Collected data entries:

+++

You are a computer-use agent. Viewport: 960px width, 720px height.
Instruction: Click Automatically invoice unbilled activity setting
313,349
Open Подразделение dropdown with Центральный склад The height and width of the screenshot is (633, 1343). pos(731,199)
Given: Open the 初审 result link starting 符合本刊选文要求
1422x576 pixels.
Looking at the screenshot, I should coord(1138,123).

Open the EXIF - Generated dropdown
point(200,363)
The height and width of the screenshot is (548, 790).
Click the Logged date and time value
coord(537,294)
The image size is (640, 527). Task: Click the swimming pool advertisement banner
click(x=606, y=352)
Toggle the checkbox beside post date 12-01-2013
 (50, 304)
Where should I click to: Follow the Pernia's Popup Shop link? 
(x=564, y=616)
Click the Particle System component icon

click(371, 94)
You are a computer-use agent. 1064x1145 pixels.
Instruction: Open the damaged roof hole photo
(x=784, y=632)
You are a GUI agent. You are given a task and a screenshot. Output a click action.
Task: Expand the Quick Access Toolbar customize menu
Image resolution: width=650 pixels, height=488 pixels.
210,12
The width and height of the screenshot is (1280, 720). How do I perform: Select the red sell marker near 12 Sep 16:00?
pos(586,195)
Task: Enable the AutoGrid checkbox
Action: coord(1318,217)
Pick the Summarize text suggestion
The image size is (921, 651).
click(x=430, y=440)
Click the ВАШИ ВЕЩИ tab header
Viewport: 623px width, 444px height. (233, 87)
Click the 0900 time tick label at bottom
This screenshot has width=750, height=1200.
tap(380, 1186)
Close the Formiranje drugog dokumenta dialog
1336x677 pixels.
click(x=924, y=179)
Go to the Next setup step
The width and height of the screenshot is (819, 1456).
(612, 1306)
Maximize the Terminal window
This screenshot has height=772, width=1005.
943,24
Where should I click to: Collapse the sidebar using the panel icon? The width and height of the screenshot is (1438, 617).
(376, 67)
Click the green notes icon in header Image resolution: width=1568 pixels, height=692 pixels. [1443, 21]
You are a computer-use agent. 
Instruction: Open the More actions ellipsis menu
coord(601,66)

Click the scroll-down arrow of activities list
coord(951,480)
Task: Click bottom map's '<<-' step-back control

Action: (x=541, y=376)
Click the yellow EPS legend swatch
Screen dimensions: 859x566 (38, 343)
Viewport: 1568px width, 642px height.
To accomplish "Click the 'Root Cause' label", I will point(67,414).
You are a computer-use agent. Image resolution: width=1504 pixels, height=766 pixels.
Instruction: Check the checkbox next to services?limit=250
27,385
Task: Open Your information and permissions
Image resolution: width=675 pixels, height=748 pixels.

+++

Transcribe the entries above exactly.

You are a computer-use agent. Viewport: 960px width, 720px height.
Instruction: Click Automatically invoice unbilled activity setting
313,349
Open Подразделение dropdown with Центральный склад The height and width of the screenshot is (633, 1343). pos(731,199)
Given: Open the 初审 result link starting 符合本刊选文要求
1422x576 pixels.
Looking at the screenshot, I should coord(1138,123).

Open the EXIF - Generated dropdown
point(200,363)
The height and width of the screenshot is (548, 790).
Click the Logged date and time value
coord(537,294)
The image size is (640, 527). Task: Click the swimming pool advertisement banner
click(x=606, y=352)
Toggle the checkbox beside post date 12-01-2013
 (50, 304)
Where should I click to: Follow the Pernia's Popup Shop link? 
(x=564, y=616)
Click the Particle System component icon

click(371, 94)
You are a computer-use agent. 1064x1145 pixels.
Instruction: Open the damaged roof hole photo
(x=784, y=632)
You are a GUI agent. You are given a task and a screenshot. Output a click action.
Task: Expand the Quick Access Toolbar customize menu
Image resolution: width=650 pixels, height=488 pixels.
210,12
The width and height of the screenshot is (1280, 720). How do I perform: Select the red sell marker near 12 Sep 16:00?
pos(586,195)
Task: Enable the AutoGrid checkbox
Action: coord(1318,217)
Pick the Summarize text suggestion
The image size is (921, 651).
click(x=430, y=440)
Click the ВАШИ ВЕЩИ tab header
Viewport: 623px width, 444px height. (233, 87)
Click the 0900 time tick label at bottom
This screenshot has width=750, height=1200.
tap(380, 1186)
Close the Formiranje drugog dokumenta dialog
1336x677 pixels.
click(x=924, y=179)
Go to the Next setup step
The width and height of the screenshot is (819, 1456).
(612, 1306)
Maximize the Terminal window
This screenshot has height=772, width=1005.
943,24
Where should I click to: Collapse the sidebar using the panel icon? The width and height of the screenshot is (1438, 617).
(376, 67)
Click the green notes icon in header Image resolution: width=1568 pixels, height=692 pixels. [1443, 21]
You are a computer-use agent. 
Instruction: Open the More actions ellipsis menu
coord(601,66)

Click the scroll-down arrow of activities list
coord(951,480)
Task: Click bottom map's '<<-' step-back control

Action: (x=541, y=376)
Click the yellow EPS legend swatch
Screen dimensions: 859x566 (38, 343)
Viewport: 1568px width, 642px height.
To accomplish "Click the 'Root Cause' label", I will point(67,414).
You are a computer-use agent. Image resolution: width=1504 pixels, height=766 pixels.
Instruction: Check the checkbox next to services?limit=250
27,385
Task: Open Your information and permissions
Image resolution: width=675 pixels, height=748 pixels.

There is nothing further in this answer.